Jika perbedaan pandangan atau pendapat yang berujung pada saling serang secara terbuka dihadapan publik, lanjutnya, itu dapat mempengaruhi kepercayaan publik kepada kinerja pemerintahan. "Jadi publik harus tetap melihat bahwa pemerintah itu solid, satu suara," ujarnya.

Ia pun memaparkan, ketika Presiden Susilo Bambang Yudhoyono (SBY) masih menjabat sebagai presiden, konflik antar jajaran kabinet juga pernah terjadi. Ketika itu, menurut Johan, ada dua menteri yang sempat bertikai keras hingga nyaris terjadi baku hantam sebelum dimulainya rapat kabinet di Istana Negara.

Kejadian ketika itu, lanjutnya, berhasil dilerai oleh salah satu menteri koordinator yang membawahi dua pejabat menteri yang bertikai itu. "Sesama menteri sering terjadi perbedaan pendapat, bahkan sampai kontak fisik, saya menyaksikan dengan mata kepala sendiri ketika itu," paparnya.

Kendati demikian, ia menegaskan, konflik tersebut hanya diketahui oleh kalangan internal kabinet dan Istana Negara. Dan konflik kedua pembantu Presiden itu tidak pernah diungkapkan kepada publik melalui media massa. "Konflik karena beda pendapat itu wajar sebenarnya, tapi dulu berbeda dengan sekarang, konflik tidak terbuka dan tidak sampai ke publik," ujarnya.

Tapi sayangnya Johan enggan mengungkap identitas kedua menteri yang sempat bertikai itu. Ia hanya berharap, Presiden Joko Widodo selaku Chief of Executive dapat menertibkan kegaduhan politik yang ditimbulkan oleh internal jajarannya yang dinilai memalukan serta menjatuhkan wibawa pemerintahan itu.

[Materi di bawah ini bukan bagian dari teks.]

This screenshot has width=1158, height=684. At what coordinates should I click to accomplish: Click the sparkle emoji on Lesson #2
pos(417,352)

"Menteri itu bukan pejabat tinggi biasa loh. Dia bosnya dirjen, ekstra pejabat tinggi. Bayangkan jika ada menteri kelakuannya kaya orang di pinggir jalan, ini sangat memalukan,"ucapnya mengkritik keras para menteri yang kerap bertikai.

PERAN PRESIDEN - menanggapi gaduhnya kabinet kerja Pemerintahan Jokowi-JK ini, Dekan Fakultas Ilmu Sosial Politik UGM Erwan Agus Purwanto menyatakan, Presiden Jokowi harus memainkan perannya sebagai seorang pemimpin tertinggi di negara ini. Ia menilai, Jokowi harus mampu bertindak cepat guna menghentikan polemik berkepanjangan diinternal kabinetnya.

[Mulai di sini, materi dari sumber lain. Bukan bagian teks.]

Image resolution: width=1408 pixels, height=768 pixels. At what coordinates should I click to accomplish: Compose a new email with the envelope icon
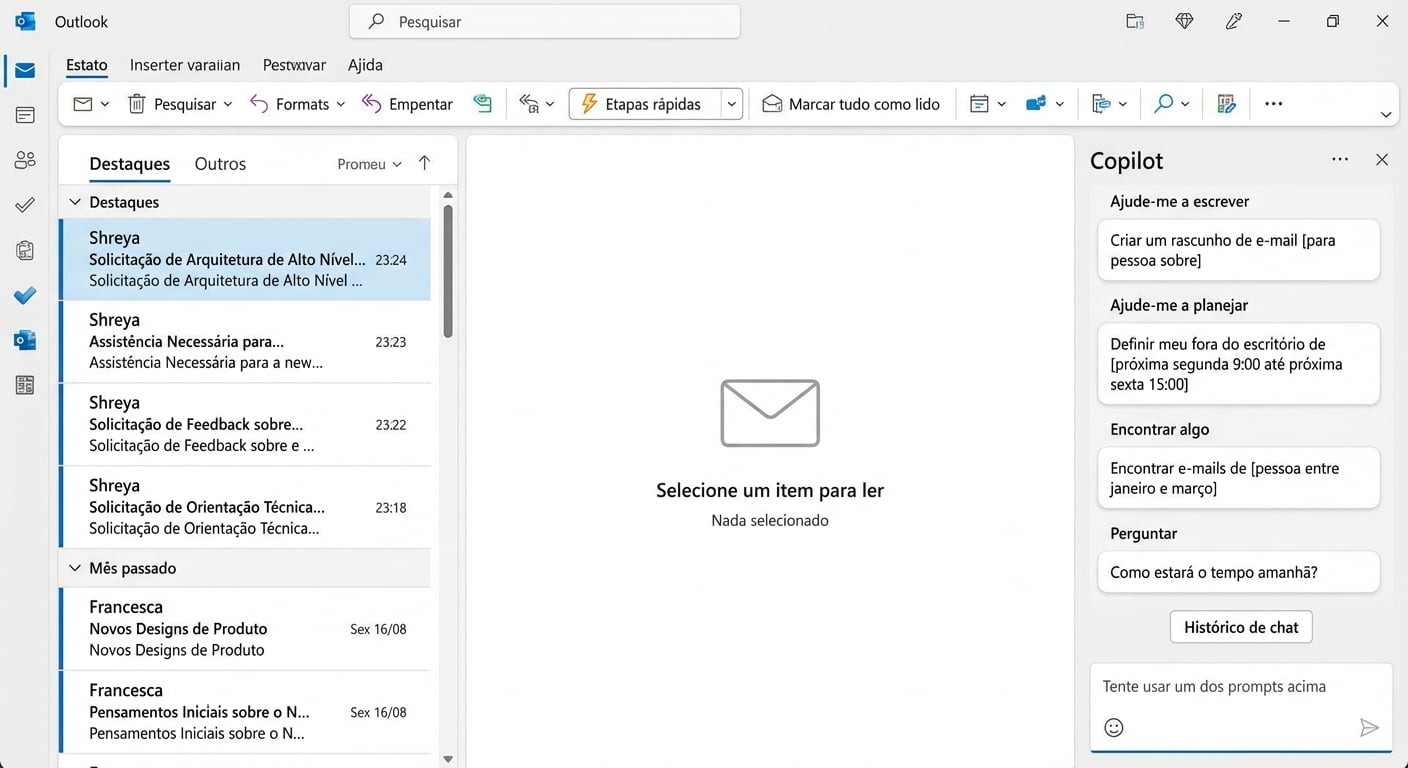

Karena, polemik kegaduhan di internal kabinetnya itu bukan hanya akan membawa preseden buruk dimata masyarakat indonesia, melainkan juga di mata internasional. "Presiden adalah orang yang paling punya otoritas, karena Presiden adalah pemimpin yang membawahi para menteri," kata Erwan Agus Purwanto menjelaskan.

Selain itu, ia juga mengkritik sejumlah menteri yang kerap kali bertikai di ranah publik lantaran memiliki perbedaan pandangan dalam menjalankan kerja-kerjanya. Mengingat pejabat menteri merupakan pembantu presiden yang memiliki landasan atau acuan dalam menjalankan kerja-kerjanya sesuai dengan fungsinya masing-masing.

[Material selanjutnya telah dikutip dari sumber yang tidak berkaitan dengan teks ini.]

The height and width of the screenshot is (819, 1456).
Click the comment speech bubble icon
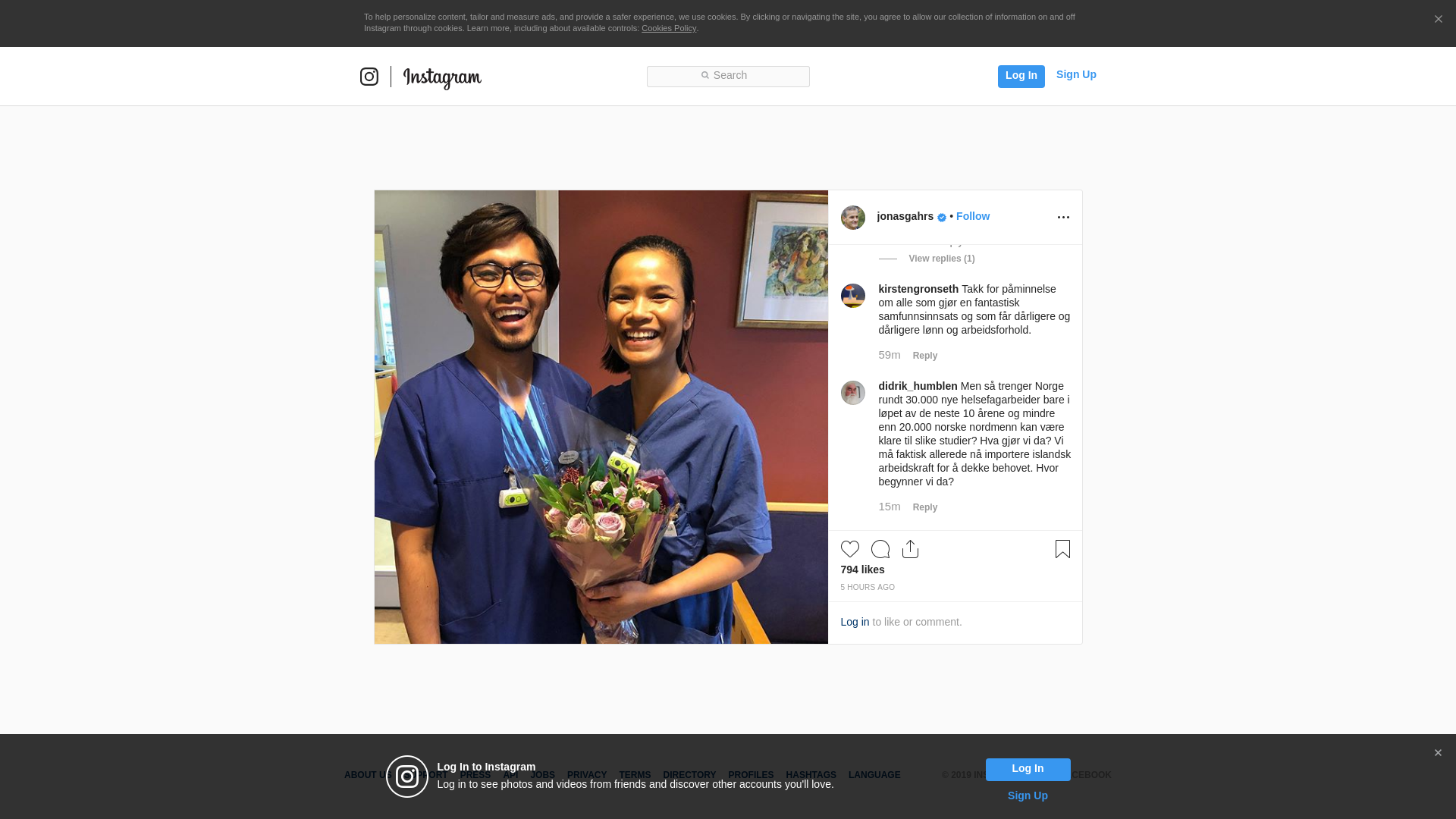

"Jadi ada yang disebut fatsun, kepantasan. Menteri tidak setuju boleh saja, tapi bagaimana disampaikan dengan cara yang pantas. Tidak setuju juga harus disampaikan dengan cara yang elegan," katanya.

Kendati demikian, lanjutnya, Jokowi sebagai seorang manajer dalam sebuah negara harus dapat memastikan agar seluruh jajaran pembantunya menjalankan kinerja yang sesuai dengan tugas dan fungsinya masing-masing.

"Saya kira ini saatnya presiden menunjukan leadershipnya dengan membuat action agar situasi lebih kondusif. Harus ada ultimatum, kalau nggak ikut aturan main, berarti menteri tersebut tidak ikut dalam kesatuan kabinet. Saya kira ketegasan presiden seperti itu menunjukan bahwa dia on control," tutupnya.